The BMA software performs BMA analysis using a simple BIC (Bayesian Information Criterion) to create the prior probability of regression coefficients [39,71]. Then, a specific BIC difference according to Table 5 is used to compare and identify models $M_j$, to $M_i$, which are more likely to be included in the final set of good models [39,72]. The remaining models are attributed to Occam’s Window.

Table 5. Evidence levels that match to BIC difference values for $M_j$, against $M_i$.

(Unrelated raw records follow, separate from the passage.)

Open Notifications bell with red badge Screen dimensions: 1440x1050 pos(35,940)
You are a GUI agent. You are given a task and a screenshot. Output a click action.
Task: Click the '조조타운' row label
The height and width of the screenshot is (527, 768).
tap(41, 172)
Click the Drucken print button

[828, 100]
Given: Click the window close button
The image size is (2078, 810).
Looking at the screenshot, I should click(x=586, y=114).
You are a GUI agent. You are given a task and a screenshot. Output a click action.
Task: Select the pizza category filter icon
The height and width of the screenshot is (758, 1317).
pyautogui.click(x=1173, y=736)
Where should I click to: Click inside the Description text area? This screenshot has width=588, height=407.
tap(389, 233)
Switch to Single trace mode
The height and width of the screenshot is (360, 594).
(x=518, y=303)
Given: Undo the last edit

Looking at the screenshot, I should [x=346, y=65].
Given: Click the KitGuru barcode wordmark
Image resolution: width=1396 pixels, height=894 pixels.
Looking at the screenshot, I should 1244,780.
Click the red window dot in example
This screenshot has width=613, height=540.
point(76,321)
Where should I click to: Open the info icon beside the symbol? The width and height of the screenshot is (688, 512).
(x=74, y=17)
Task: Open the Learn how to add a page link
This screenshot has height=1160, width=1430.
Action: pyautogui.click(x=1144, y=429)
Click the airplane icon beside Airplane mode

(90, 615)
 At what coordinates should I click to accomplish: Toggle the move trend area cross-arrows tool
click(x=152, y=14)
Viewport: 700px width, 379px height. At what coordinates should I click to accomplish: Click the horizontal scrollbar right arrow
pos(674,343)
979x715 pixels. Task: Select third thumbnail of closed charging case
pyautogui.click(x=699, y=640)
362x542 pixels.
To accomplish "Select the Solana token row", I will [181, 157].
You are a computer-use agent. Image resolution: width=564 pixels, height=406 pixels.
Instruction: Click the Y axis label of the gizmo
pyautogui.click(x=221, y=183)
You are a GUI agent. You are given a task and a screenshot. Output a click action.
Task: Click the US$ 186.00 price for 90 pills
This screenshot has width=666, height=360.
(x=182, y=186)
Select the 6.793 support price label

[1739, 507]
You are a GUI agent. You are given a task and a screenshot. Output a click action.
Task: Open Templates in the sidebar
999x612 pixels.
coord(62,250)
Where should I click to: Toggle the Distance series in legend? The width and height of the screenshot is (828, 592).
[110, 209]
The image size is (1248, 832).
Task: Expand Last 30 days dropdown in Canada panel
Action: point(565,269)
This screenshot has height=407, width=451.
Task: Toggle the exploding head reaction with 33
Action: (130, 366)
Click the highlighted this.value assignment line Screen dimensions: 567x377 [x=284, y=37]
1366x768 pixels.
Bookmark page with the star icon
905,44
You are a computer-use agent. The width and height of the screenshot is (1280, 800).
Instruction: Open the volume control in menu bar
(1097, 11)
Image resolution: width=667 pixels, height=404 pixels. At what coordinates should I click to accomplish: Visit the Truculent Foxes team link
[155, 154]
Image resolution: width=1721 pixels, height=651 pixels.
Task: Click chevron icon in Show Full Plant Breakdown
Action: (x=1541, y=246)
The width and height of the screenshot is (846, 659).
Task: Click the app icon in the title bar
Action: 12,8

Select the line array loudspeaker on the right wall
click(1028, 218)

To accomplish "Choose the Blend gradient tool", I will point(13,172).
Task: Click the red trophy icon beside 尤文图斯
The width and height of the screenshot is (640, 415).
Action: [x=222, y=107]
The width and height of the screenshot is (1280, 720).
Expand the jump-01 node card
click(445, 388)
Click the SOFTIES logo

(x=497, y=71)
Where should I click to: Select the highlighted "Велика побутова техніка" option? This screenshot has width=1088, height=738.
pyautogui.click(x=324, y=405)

BIC (Bayesian Information Criterion) Difference	Evidence
0–2	Weak
3–6	Positive
7–10	Strong
>10	Very strong

The model component of the BMA model is chosen using the Occam’s Window technique as given in Equation (11). The Occam’s Window technique, according to Madigan and Raftery [72], chooses the BMA model component depending on the posterior probability of the model. A model must satisfy the following equation in order to be accepted.

$$A^{\prime }=\left\{M_j:\frac{{\max }_i(\mathrm{Pr}(M_i\left|D))\right.}{\mathrm{Pr}(M_j\left|D)\right.}\le \hspace{0.33em}C\right\}$$

(11)

where $A^{\prime }$ is the posterior odds to the model j, and C values of 20 is equivalent to $\alpha =5\%$, using the test criteria with p-value [72]. A model is excluded from the BMA model and needs to be eliminated from the Equation (11) if its value is larger than 20. A model will be included in the BMA model in Equation (11) if its value is less than or equal to 20. The user can select a maximum ratio for excluding models in Occam’s Window (OR). The default value of the ratio is 20 [39,72]. Occam’s Window, which provides an interpretation of the posterior probability for the nested models, is shown in Figure 4. When comparing two models, the interpretation of the ratio of posterior model probabilities, $M_1$ and $M_0$ is as follows:

Figure 4. Interpreting the posterior chances for nested models using Occam’s Window. “Adapted from Madigan and Raftery [72].

1.

Consider $M_0$ instead of $M_1$ if the log posterior odd is positive (the data support the smaller model).

2.

If the log posterior odd is small and negative, which indicates that the evidence is weaker against the smaller model, then both models should be taken into consideration.

3.

Consider $M_1$ and reject $M_0$ if the log posterior odds are negative and large, (smaller than $O_L=-\log (C)$ where C is defined by Equation (11)) [48,72].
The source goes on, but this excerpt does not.